One FastAPI server (cairn-server, default port 9090) exposes everything: webhook and schedule triggers, the run/approval/pipeline API with SSE streaming, the console SPA at /console, an OpenAI-compatible chat endpoint at /v1/chat/completions, and the /ask agent. The CLI drives the same server over HTTP (cairn remote ...) or runs templates locally in-process (cairn run). Every flat route can also be addressed per-workspace as /workspaces/{id}/... — tenancy is part of the path.

flowchart LR
  T[Trigger: webhook / schedule / manual / pipeline / bus event] --> SK[Skill match]
  SK --> TMPL[Template compiled to a graph]
  TMPL --> RUN[Run: LLM gateway + operators]
  RUN --> G[Guards: citation validation + budget]
  G --> POL[Policy gate]
  POL -->|allow_auto| EX[Executor]
  POL -->|require_hitl| HITL[Human approval - durable pause]
  HITL --> EX
  EX --> STORE[Run + events + provenance stored, audit hash-chained]

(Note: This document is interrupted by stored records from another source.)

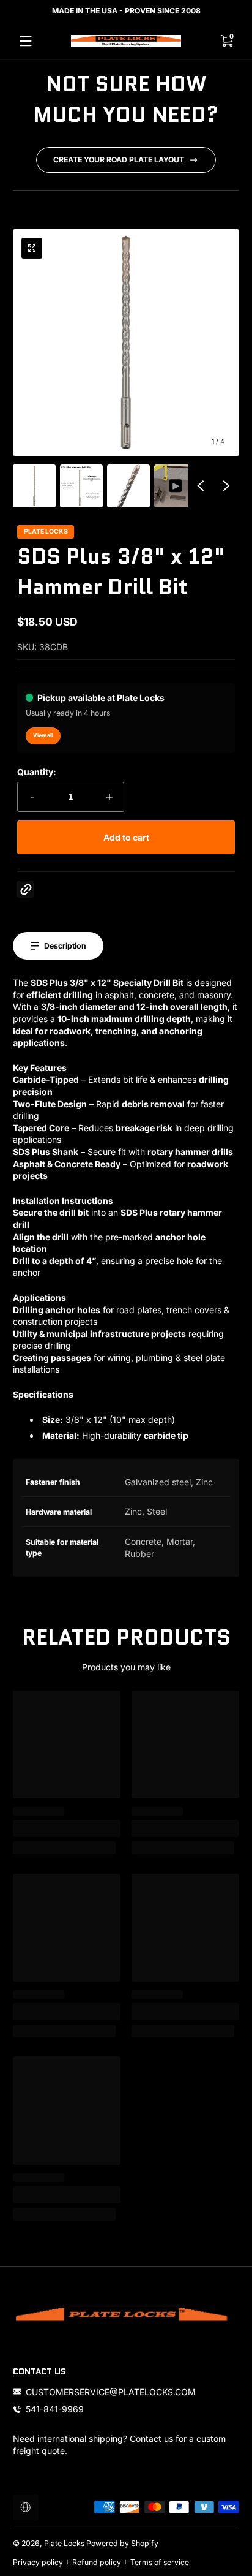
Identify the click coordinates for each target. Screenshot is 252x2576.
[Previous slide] (200, 486)
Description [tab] (65, 945)
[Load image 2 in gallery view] (81, 485)
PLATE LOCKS (46, 532)
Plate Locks (64, 2543)
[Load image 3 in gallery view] (128, 485)
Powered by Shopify (122, 2543)
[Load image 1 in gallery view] (34, 485)
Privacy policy (38, 2562)
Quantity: (36, 772)
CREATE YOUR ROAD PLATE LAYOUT (118, 159)
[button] (31, 248)
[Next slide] (226, 486)
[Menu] (26, 41)
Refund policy (96, 2562)
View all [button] (43, 735)
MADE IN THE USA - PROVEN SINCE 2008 (126, 10)
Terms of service (159, 2562)
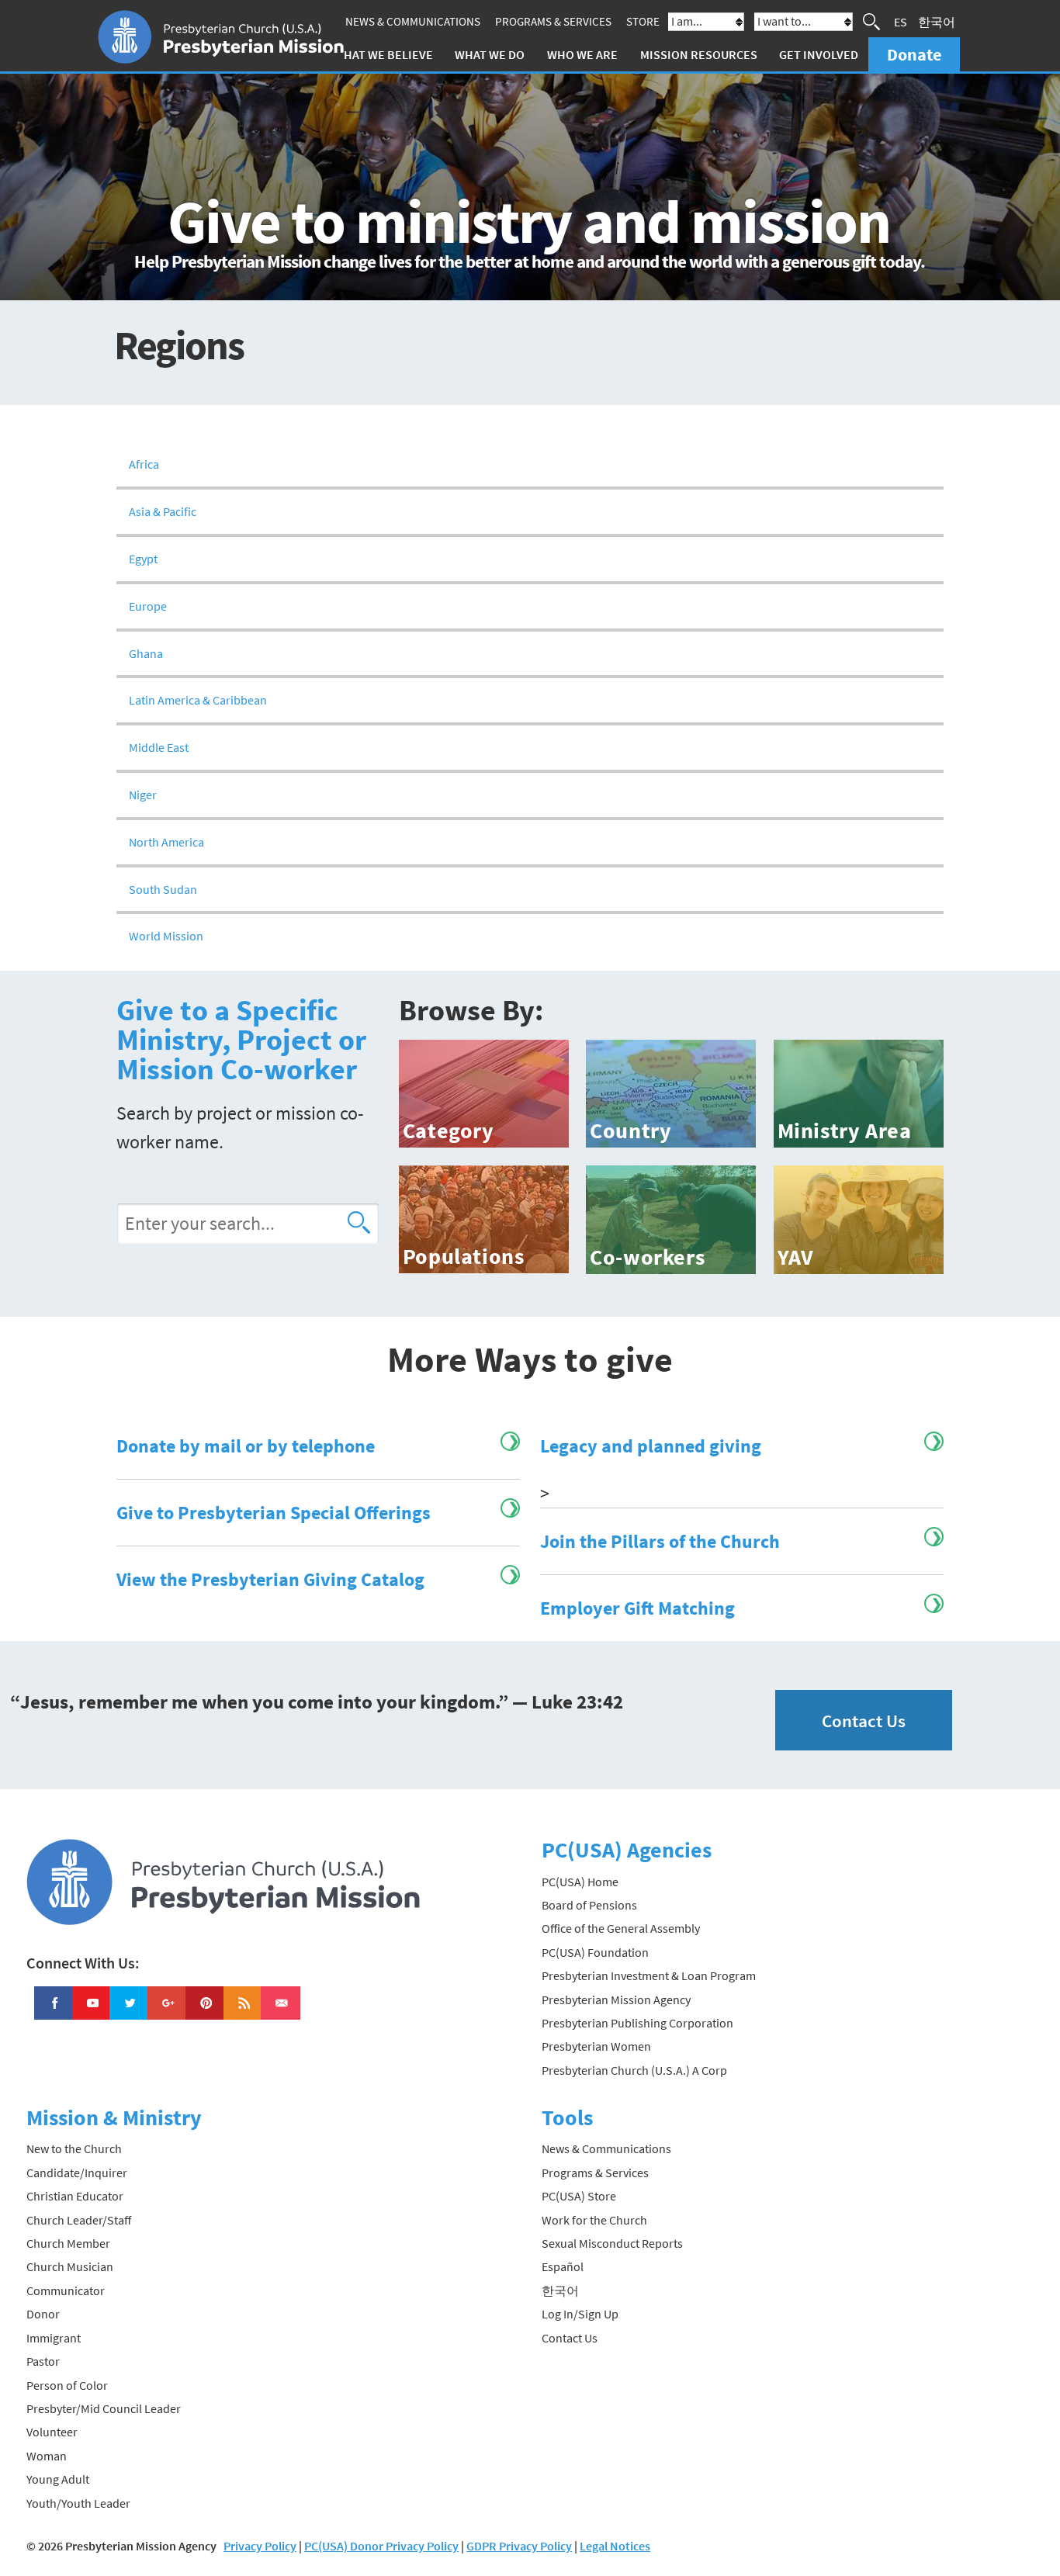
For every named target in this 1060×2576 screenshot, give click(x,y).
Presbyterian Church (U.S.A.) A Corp (634, 2070)
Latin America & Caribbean (198, 700)
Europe (148, 606)
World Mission (166, 935)
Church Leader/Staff (78, 2220)
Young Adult (57, 2479)
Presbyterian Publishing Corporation (637, 2023)
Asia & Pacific (162, 511)
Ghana (146, 653)
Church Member (68, 2243)
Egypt (143, 558)
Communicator (65, 2290)
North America (166, 842)
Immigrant (53, 2338)
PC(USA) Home (580, 1881)
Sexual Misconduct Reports (612, 2243)
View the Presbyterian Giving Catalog (270, 1579)
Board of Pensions (589, 1905)
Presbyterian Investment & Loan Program (649, 1975)
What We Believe (383, 54)
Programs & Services (553, 21)
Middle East (159, 747)
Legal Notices (615, 2545)
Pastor (43, 2361)
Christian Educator (74, 2196)
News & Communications (412, 21)
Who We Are (582, 54)
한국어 (936, 21)
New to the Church (74, 2148)
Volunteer (52, 2431)
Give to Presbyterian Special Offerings (273, 1513)
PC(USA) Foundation (595, 1952)
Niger (143, 794)
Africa (144, 464)
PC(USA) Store (579, 2196)
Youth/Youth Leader (78, 2503)
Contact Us (864, 1720)
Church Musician (69, 2266)
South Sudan (163, 889)
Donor (43, 2314)
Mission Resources (698, 54)
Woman (46, 2455)
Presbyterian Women (596, 2046)
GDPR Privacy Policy (519, 2545)
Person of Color (67, 2385)
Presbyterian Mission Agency (616, 1999)
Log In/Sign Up (580, 2314)
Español (563, 2266)
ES (900, 21)
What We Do (490, 54)
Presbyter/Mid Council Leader (103, 2408)
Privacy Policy (259, 2545)
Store (643, 21)
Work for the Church (594, 2220)
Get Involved (818, 54)
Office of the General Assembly (621, 1928)
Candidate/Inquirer (76, 2172)
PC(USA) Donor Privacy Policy (381, 2545)
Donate (914, 54)
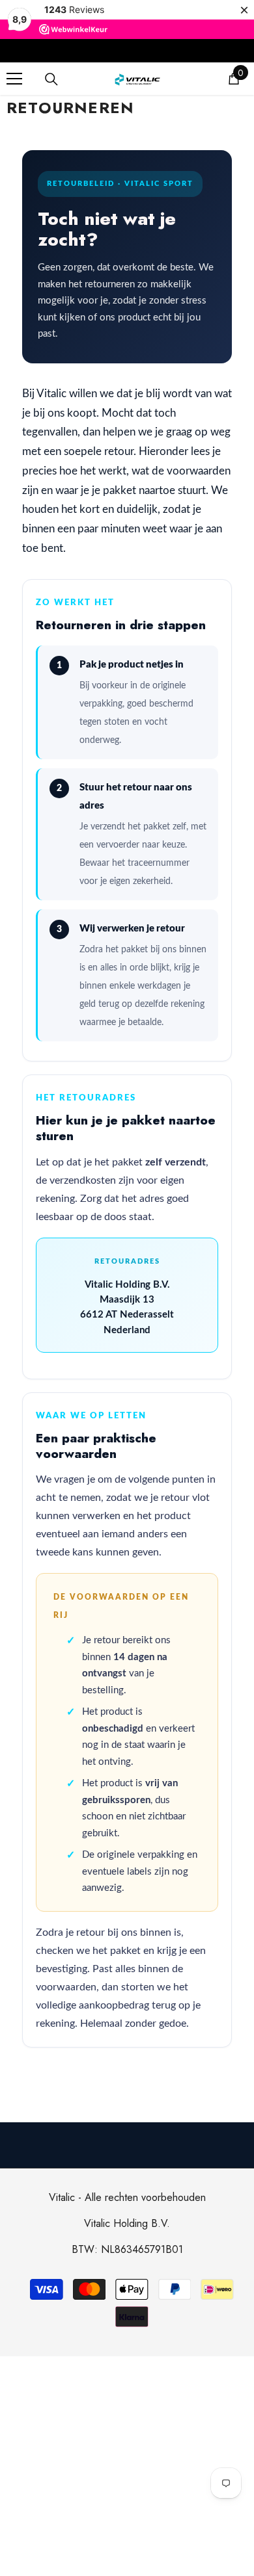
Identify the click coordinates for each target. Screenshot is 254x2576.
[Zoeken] (51, 79)
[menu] (14, 78)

A trigger is matched to a skill, which binds it to a template. The template compiles to a graph and runs through the LLM gateway with the pack’s operators. Guards verify the output and the budget is enforced (BudgetExceeded stops overspend). The policy gate decides whether an action may run automatically or needs human approval — an approval pause is a durable interrupt(): the run parks as awaiting_approval and resumes from its checkpoint on POST /runs/{id}/resume. The run, its events, its provenance (validated inputs, schema hash, resolved operators), and the hash-chained audit record are persisted.

Pipelines add one layer above: a bundle declares steps, each step is a full governed run, and the pipeline bridge chains them through gates, schedules, and events — see Pipelines & bundles.

The internal decision record — architecture decisions (ADRs), the live roadmap, and probe-backed status — lives in the engine repository’s docs/ tree. This site documents the shipped, externally-facing surface only.